25 March 2014

Hermeneutical difficulties with a 6-day (young) creation

From a hermeneutic perspective, I don't entirely get why Christians would need to believe in a 6-day creation with the world being only 10,000 years old. I mean, why can't one take the Bible seriously while also believing that God used the evolution process to bring the creation into being? Genesis 1 emphasizes, through using God's name 32 times in 30 verses, often followed by an action verb, that God did it. As for the how, that's less clear: a truly literal interpretation is problematic. After all, how many people believe the world is flat, an obvious literal conclusion of there being waters belows and above, just one of the challenges you're faced with in order to take it literally?

The Bible talks a lot about us being created, but that doesn't require a world creation in 6 days  10,000 years ago. Psalm 139 talks about us being formed in our mother's womb. We don't usually talk about God physically shaping a baby in a womb (like putting a hand out or something), and we know about a lot of the scicence of procreation. At the same time, understanding the science behind it does not make God any less active in the wonder of a birth of a child or in our being fearfully and wonderfully made. So why can't we apply that to creation?
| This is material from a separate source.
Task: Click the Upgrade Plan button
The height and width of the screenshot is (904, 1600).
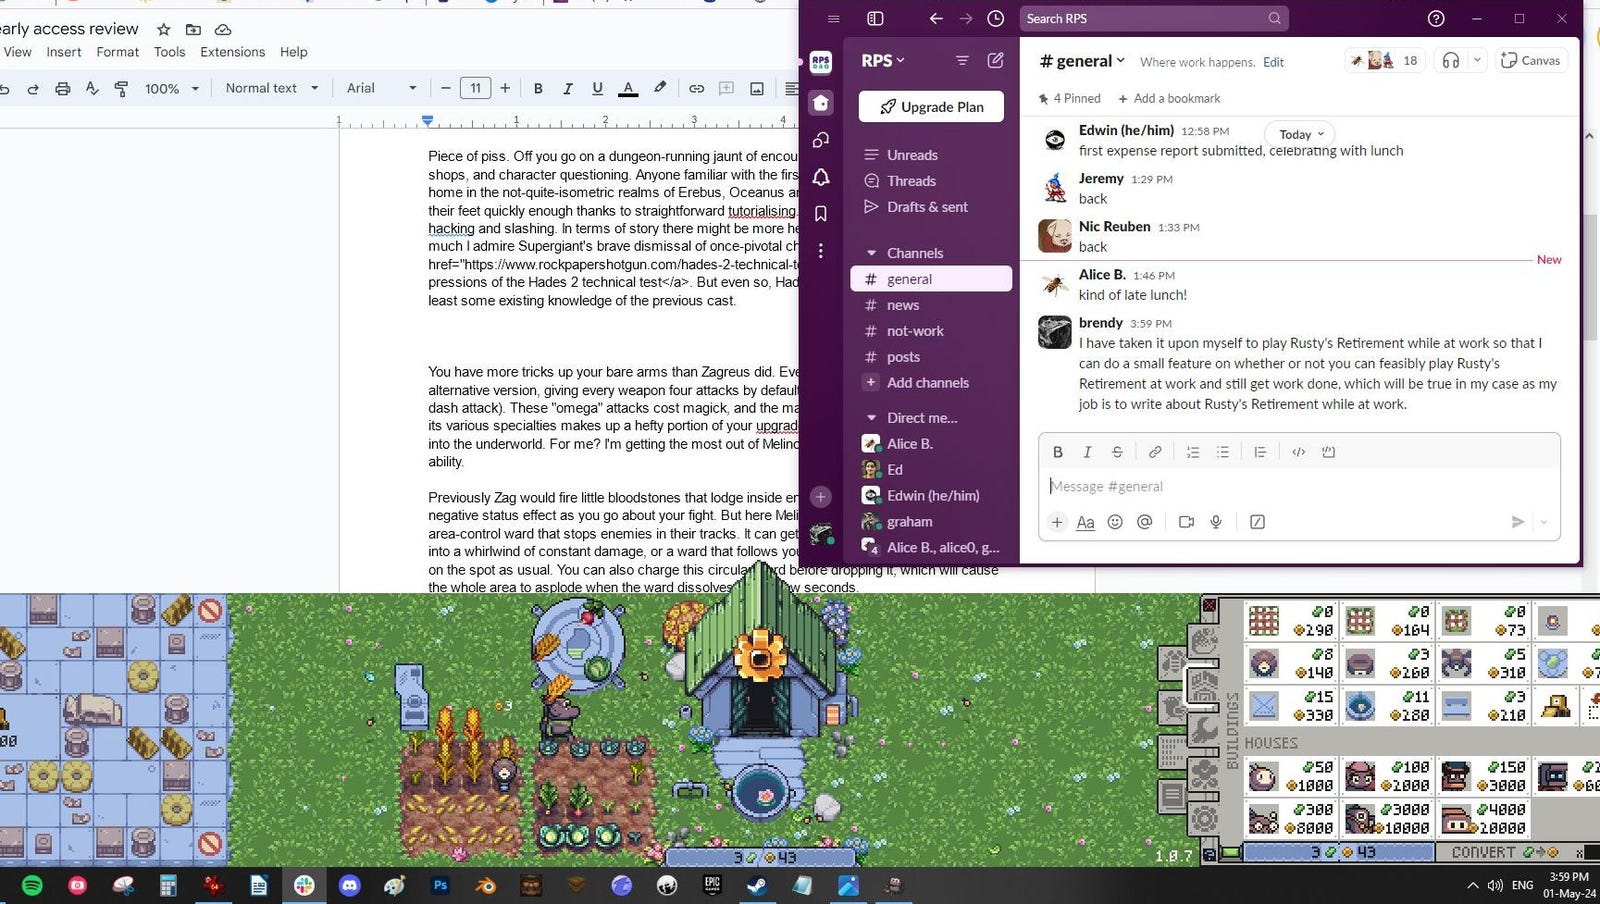Action: [x=931, y=107]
Why can't we, knowing more the science of how the world was brought into being, see God as being less active in the process of the world coming to being?

I wanted to articulate some of the things about creation that I've been thinking about lately, as it's important for me to have them more clear in my own head because of the ministry I'm going into (ministry to grad students at a research university heavily focused on science). Yet, I still hold to the question of my last post: don't we as Christians have more important things to get excited about? Perhaps it's also time that I start sharing more about things I think we should get excited about.